> **Instructions to follow**
Within the records below, find each line with the word "agent" and copy it out.

> **Saved entries**
►
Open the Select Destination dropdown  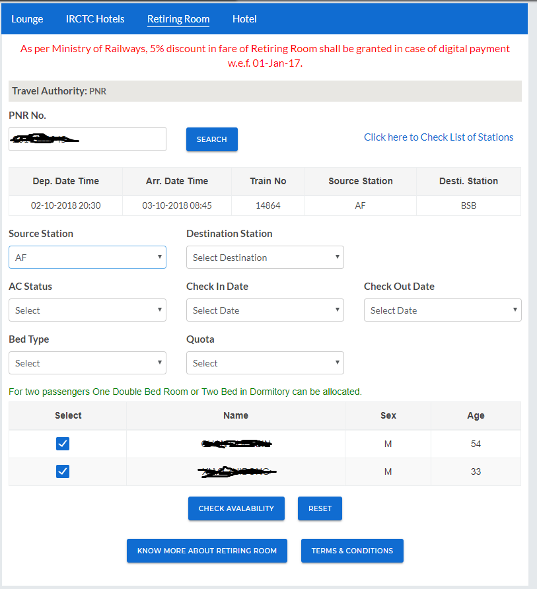point(265,258)
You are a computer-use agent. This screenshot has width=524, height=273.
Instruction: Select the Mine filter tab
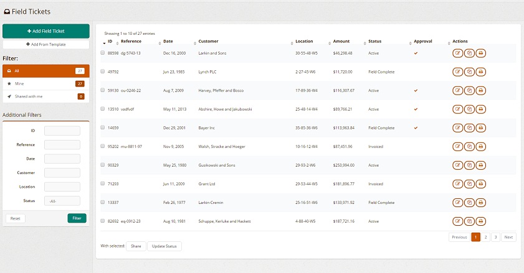[x=45, y=83]
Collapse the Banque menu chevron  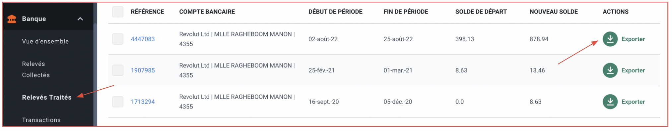pos(80,19)
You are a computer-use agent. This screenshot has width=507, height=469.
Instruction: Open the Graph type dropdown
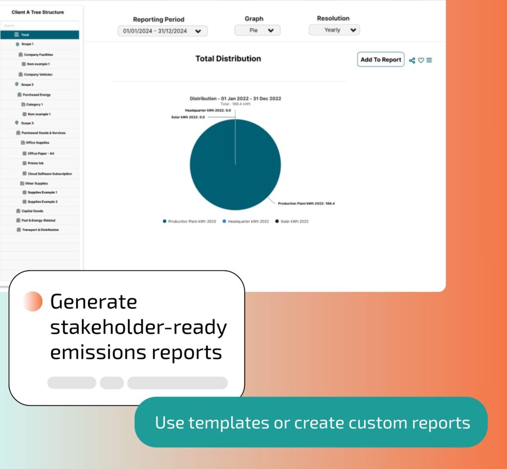click(257, 30)
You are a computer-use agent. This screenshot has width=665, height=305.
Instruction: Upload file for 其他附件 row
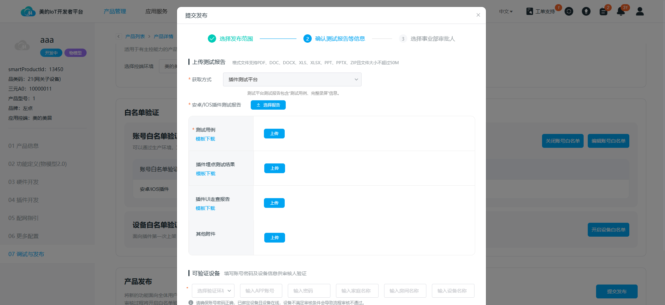pos(274,238)
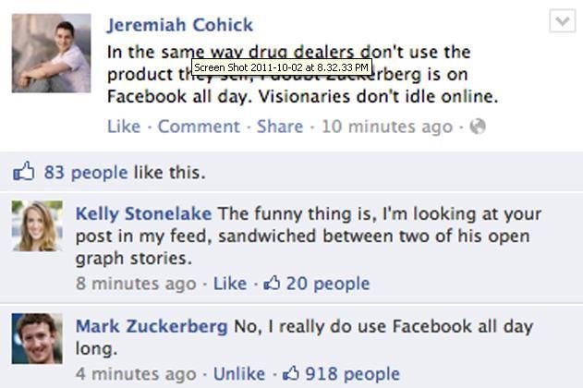
Task: Click thumbs-up icon next to 20 people
Action: click(272, 284)
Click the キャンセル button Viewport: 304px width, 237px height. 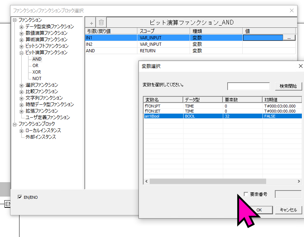tap(288, 210)
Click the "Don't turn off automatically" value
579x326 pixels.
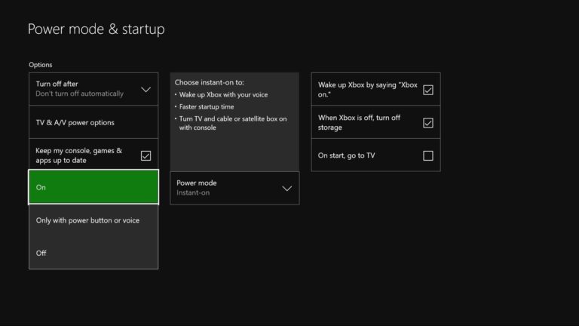coord(80,94)
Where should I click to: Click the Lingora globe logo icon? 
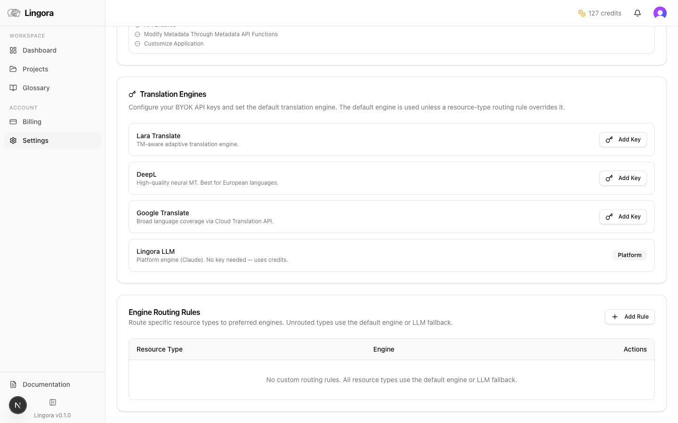pyautogui.click(x=14, y=13)
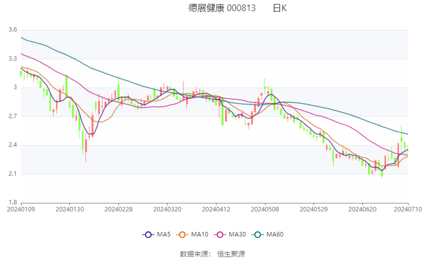
Task: Click the tall candlestick near 20240508
Action: (x=265, y=86)
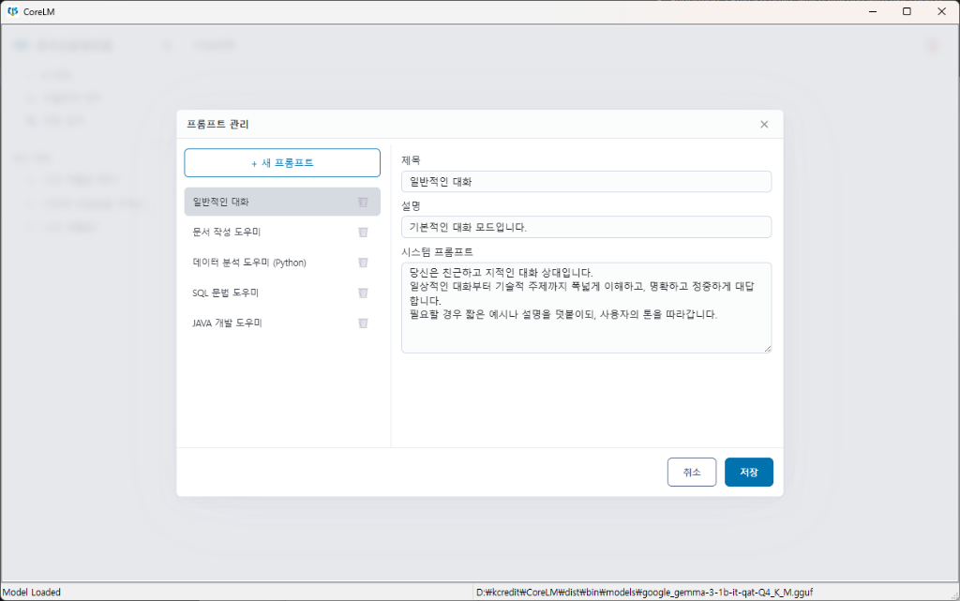The width and height of the screenshot is (960, 601).
Task: Click the CoreLM logo in the title bar
Action: [12, 11]
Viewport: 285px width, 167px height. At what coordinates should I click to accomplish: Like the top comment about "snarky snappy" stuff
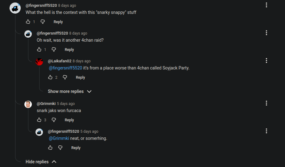(x=28, y=22)
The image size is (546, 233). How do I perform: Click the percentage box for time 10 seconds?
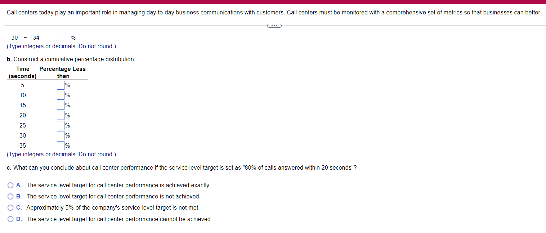[x=60, y=95]
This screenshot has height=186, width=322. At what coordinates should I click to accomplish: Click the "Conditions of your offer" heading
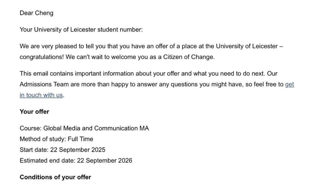(55, 177)
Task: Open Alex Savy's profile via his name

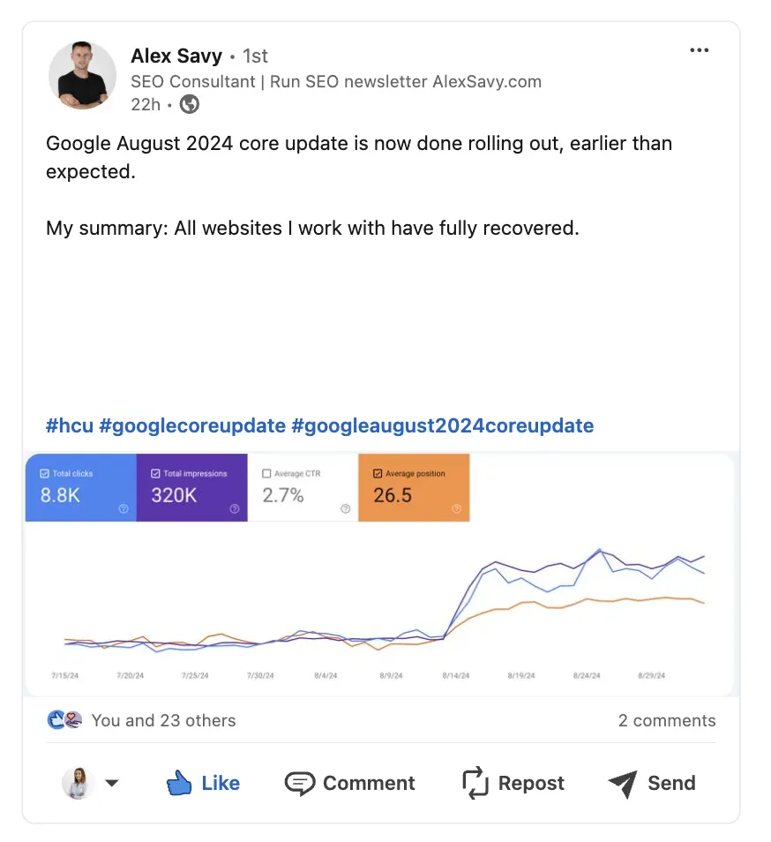Action: click(x=176, y=56)
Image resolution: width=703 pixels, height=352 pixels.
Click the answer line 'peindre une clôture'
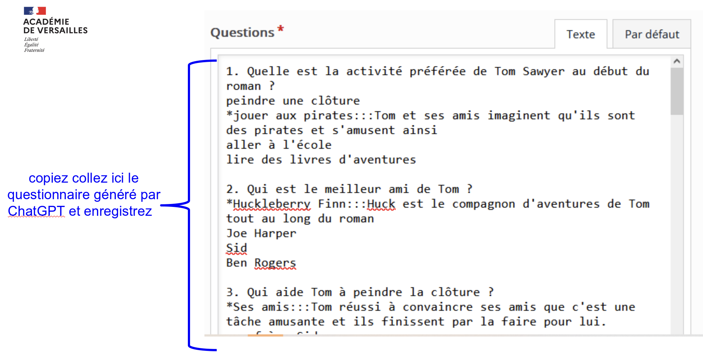coord(293,101)
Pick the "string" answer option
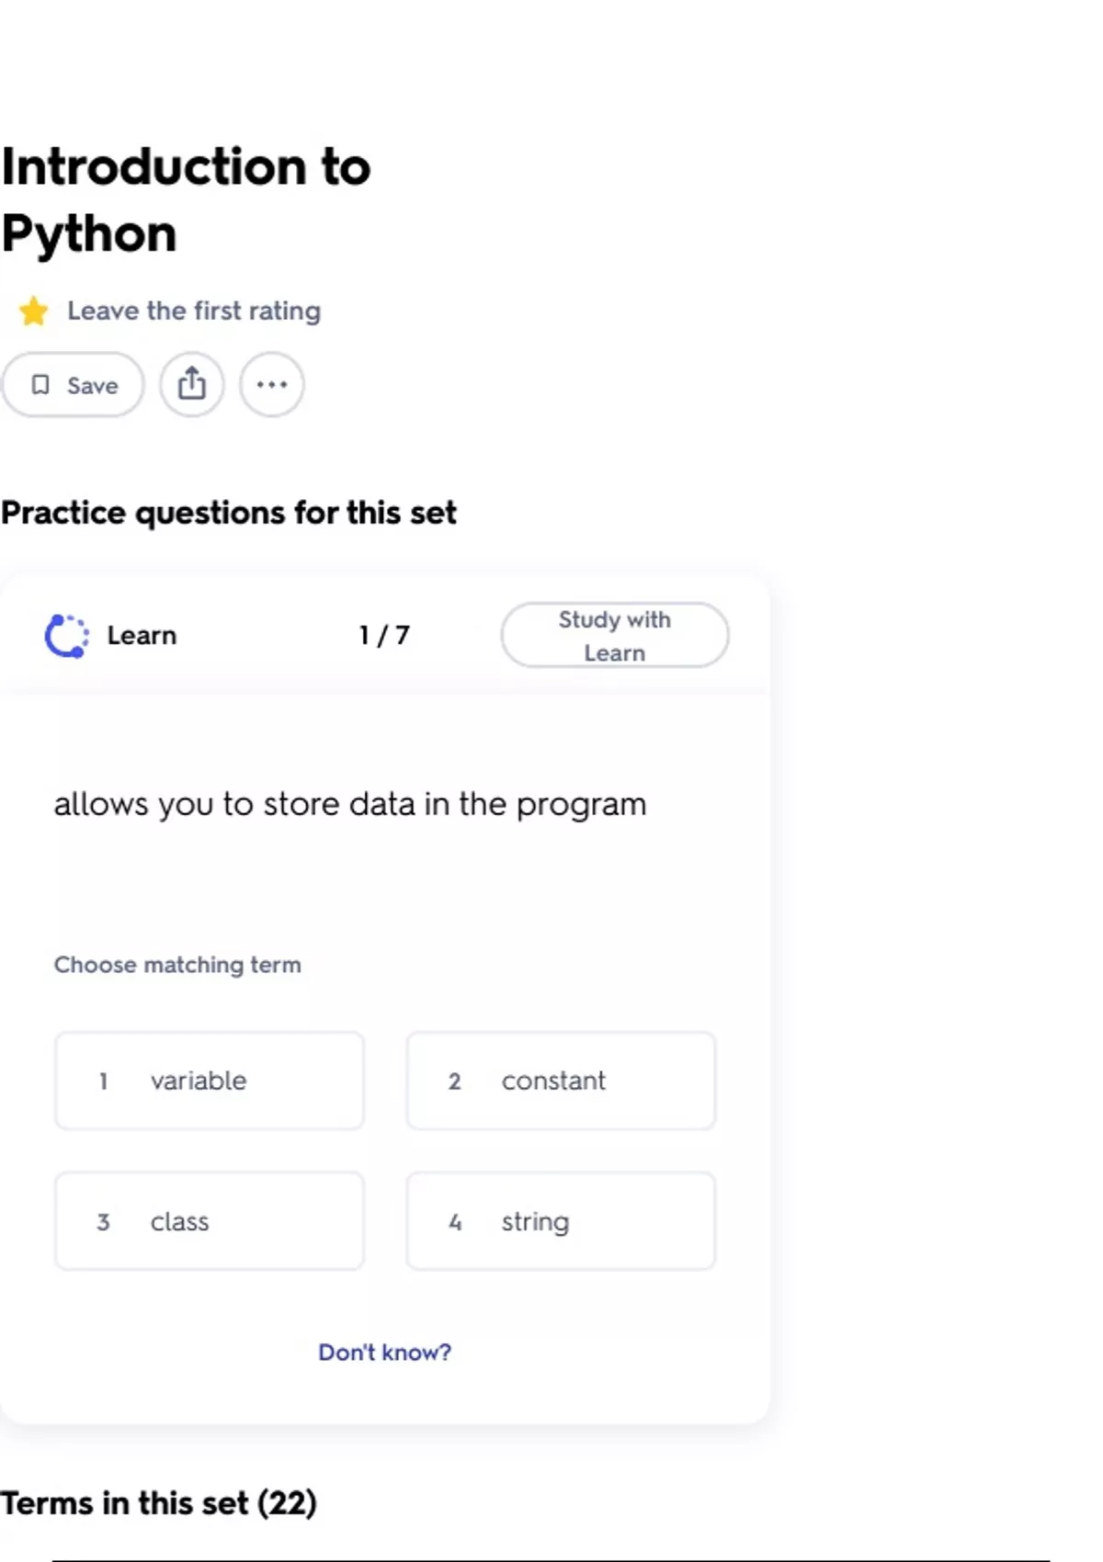The height and width of the screenshot is (1562, 1103). click(561, 1221)
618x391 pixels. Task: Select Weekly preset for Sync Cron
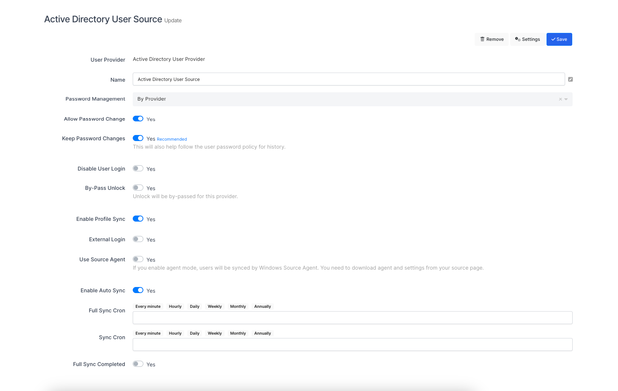click(x=214, y=333)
◄
> **Reply to the exercise**
You are a computer-use agent. This screenshot has width=524, height=273.
You are a computer-use agent. This screenshot has width=507, height=469.
You are a computer-use agent. This screenshot has width=665, height=305.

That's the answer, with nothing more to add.